The Columbus Blue Jackets came away from their two-game set with Chicago with three points out of a possible four, a far cry from a disappointment.
All in all, the games were something of a mixed bag. There was plenty of good (hello, offense!), and plenty of bad (more uncharacteristic defensive miscues). These three plays accentuate the weekend's split with the Blackhawks.
PLAY #1: STENLUND GWG
After Mikko Koivu announced his retirement, we thought that someone like Kevin Stenlund may be the biggest beneficiary. He did not waste his opportunity, scoring the game-winning goal in his first game as the club's 2C. Through five games this season, Stenlund is a point-a-game player with 2-3-5.
His game-winner is everything that the Blue Jackets preach: going north with the puck by utilizing quick passing plays by spending as little time in the defensive zone as both an offensive and defensive tactic.
The play starts innocently enough with the Blackhawks flipping the puck into the neutral zone. Andrew Peeke settles the puck with his glove and then switches spots with Michael Del Zotto. This quick bump back into the defensive signaled to the Blackhawks forwards (CHI88 and CHI24) that now is a safe time to change. They were wrong.
Del Zotto finds Bjorkstrand at the center ice wall, an easy outlet. Bjorkstrand makes the play happen by sending a pass - immediately - through the seam between CHI12 and CHI2. Stenlund provides a great route, presenting a target that Bjorkstrand can easily find. With a half step on the Blackhawks defense, he buries the game-winning goal through the fivehole.
PLAY #2: LAINE LASER
As I wrote in my deep dive focusing on Patrik Laine's shot, "while he isn't a prolific skater or transporter of the puck, he's effective at finishing plays on the rush". These words rang true on Saturday night, as the Finn showcased his ridiculous shot with a textbook pull-and-drag move that beat Kevin Lankinen clean.
Like Stenlund's goal, this play starts with a quick exit from their defensive zone. Seth Jones rims the puck, a low percentage play that gets the job done but rarely leads to offense. But this was different, as Blackhawks' defenseman Nikita Zadorov pinched on Cam Atkinson, who was able to finagle the puck into space to Laine, who was coming through the middle of the ice with speed. This created a 2-on-1 with backpressure, and by the time Laine crossed the blue line, it was effectively a 2-on-2, or as he liked to think of it on this play, a 1-on-1.
Laine pulled the puck around the outstretched stick of Nicolas Beaudin, a rookie defenseman, before slinging the puck 'top cheese'.
PLAY #3: FOLIGNO MISHAPS
It was an overtime to forget for Blue Jackets captain Nick Foligno. He lost the opening faceoff. After knocking Patrick Kane off the puck (that part was good!), he missed Laine on an easy pass that would have sprung the Blue Jackets best player in transition. When the pass missed, the Blackhawks countered on a 2-on-2, and Foligno completed his whoopsie hat trick by bungling his defensive coverage, allowing a pass from Kane to Alex DeBrincat for the OT goal.

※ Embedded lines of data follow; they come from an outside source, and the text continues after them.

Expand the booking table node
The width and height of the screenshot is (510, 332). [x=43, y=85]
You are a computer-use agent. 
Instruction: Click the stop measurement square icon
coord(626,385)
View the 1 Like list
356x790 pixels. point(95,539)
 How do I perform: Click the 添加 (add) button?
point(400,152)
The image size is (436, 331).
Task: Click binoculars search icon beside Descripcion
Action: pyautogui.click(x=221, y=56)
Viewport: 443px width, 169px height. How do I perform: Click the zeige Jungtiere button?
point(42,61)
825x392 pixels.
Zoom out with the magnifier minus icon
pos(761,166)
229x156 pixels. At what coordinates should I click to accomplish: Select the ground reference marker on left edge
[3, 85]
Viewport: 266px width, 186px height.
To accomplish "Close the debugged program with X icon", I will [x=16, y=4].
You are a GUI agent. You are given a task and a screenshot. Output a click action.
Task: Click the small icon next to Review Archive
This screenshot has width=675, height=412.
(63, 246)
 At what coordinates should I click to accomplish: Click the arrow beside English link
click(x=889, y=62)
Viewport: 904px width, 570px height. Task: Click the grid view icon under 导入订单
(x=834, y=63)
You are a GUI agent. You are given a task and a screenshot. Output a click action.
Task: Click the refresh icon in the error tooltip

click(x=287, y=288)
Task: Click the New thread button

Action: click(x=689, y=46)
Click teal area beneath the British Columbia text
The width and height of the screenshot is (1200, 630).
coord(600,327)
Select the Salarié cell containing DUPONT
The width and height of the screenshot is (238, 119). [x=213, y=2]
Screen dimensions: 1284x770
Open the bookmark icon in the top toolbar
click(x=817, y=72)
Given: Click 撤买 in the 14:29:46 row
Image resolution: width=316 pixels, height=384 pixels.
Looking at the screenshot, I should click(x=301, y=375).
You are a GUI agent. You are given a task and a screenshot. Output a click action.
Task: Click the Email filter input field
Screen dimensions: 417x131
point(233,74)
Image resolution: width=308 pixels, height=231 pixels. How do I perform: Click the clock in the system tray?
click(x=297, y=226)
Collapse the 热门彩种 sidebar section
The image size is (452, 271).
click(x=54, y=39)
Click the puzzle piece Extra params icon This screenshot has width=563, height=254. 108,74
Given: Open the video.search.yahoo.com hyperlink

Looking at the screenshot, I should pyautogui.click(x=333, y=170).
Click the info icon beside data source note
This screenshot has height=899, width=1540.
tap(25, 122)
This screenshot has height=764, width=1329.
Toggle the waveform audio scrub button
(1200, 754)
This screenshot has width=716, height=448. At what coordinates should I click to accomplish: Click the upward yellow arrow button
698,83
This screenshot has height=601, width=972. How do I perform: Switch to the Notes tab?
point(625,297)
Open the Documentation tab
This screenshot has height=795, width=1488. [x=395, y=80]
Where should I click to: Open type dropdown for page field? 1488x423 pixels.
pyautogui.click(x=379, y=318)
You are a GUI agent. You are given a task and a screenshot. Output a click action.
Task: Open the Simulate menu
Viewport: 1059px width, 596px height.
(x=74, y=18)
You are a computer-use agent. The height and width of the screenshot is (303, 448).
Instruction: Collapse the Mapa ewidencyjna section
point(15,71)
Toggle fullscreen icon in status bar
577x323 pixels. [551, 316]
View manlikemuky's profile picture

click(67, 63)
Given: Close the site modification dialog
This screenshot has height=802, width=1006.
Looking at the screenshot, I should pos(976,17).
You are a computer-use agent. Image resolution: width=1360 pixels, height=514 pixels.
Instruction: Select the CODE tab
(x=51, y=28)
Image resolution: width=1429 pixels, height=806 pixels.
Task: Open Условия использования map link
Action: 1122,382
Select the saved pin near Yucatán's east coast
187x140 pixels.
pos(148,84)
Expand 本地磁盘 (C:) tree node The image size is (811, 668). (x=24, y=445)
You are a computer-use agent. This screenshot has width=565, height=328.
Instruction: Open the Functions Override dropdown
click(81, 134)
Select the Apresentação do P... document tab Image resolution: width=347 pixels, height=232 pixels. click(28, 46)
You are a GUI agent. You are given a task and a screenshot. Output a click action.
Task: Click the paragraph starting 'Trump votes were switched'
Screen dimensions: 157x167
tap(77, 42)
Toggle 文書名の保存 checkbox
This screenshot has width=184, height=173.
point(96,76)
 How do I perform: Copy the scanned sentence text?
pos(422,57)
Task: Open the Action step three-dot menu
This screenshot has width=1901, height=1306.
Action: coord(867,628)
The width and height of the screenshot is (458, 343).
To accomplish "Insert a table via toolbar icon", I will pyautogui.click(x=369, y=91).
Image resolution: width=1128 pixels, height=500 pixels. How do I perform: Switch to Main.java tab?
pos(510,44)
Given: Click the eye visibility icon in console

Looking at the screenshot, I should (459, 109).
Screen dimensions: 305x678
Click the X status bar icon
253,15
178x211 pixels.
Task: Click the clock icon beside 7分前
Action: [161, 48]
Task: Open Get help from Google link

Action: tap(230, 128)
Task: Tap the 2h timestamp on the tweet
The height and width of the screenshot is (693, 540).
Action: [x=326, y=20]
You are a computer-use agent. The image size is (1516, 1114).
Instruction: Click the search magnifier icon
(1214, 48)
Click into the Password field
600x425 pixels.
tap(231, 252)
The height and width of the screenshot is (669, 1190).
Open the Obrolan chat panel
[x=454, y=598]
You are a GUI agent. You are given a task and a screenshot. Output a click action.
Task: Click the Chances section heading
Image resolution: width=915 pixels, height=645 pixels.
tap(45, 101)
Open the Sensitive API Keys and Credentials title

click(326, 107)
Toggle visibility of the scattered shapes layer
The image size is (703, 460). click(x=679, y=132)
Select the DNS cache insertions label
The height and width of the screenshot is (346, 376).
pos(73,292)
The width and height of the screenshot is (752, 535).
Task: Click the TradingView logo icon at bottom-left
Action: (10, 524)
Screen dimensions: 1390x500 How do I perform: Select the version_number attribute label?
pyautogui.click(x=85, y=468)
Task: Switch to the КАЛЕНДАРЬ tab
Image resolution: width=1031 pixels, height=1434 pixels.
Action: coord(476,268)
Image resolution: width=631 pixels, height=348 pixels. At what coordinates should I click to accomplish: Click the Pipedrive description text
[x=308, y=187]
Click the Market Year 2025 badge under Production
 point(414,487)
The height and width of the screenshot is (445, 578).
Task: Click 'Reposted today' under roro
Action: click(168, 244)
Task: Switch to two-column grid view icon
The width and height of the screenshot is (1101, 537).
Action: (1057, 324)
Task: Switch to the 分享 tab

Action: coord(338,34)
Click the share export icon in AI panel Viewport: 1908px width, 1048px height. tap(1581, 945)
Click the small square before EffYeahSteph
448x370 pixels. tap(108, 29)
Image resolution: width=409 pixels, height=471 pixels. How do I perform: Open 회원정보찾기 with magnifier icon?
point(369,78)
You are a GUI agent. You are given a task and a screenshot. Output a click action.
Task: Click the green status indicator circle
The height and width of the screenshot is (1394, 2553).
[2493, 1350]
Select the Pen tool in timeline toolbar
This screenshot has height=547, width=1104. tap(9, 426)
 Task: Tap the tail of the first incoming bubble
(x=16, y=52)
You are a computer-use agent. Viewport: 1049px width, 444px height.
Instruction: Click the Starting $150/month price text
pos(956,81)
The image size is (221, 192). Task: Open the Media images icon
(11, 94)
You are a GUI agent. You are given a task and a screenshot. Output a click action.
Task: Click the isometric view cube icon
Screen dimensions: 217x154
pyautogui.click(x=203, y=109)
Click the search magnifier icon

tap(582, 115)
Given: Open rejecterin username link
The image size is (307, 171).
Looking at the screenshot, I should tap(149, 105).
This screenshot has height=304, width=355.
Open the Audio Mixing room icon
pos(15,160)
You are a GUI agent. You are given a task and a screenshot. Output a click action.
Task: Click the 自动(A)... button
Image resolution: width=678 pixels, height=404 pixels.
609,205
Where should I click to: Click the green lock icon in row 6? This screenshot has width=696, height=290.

When playing defense on a 2-on-2, communication is paramount. At 0:10, you can see Seth Jones pointing his stick at Foligno, as if to say, "take THAT guy", but Foligno was overzealous and tried to force Kane into a 1-on-2 (bad idea). In re-watching the video, DeBrincat is visibly excited when he sees Foligno inching towards Kane, as though he knew it was game over at that point.
The most frustrating part of the play was the low level of difficulty on this coverage. DeBrincat and Kane switched at the blue line, giving Foligno more than ample time to sort through the coverage.
“Nick needed to have better coverage there,” John Tortorella said. “He should have just let Jonesy take ’em. It’s just a two-on-two. It’s an easy play."
With the OT loss, the Blue Jackets fell to 0-3 in the extra session this season.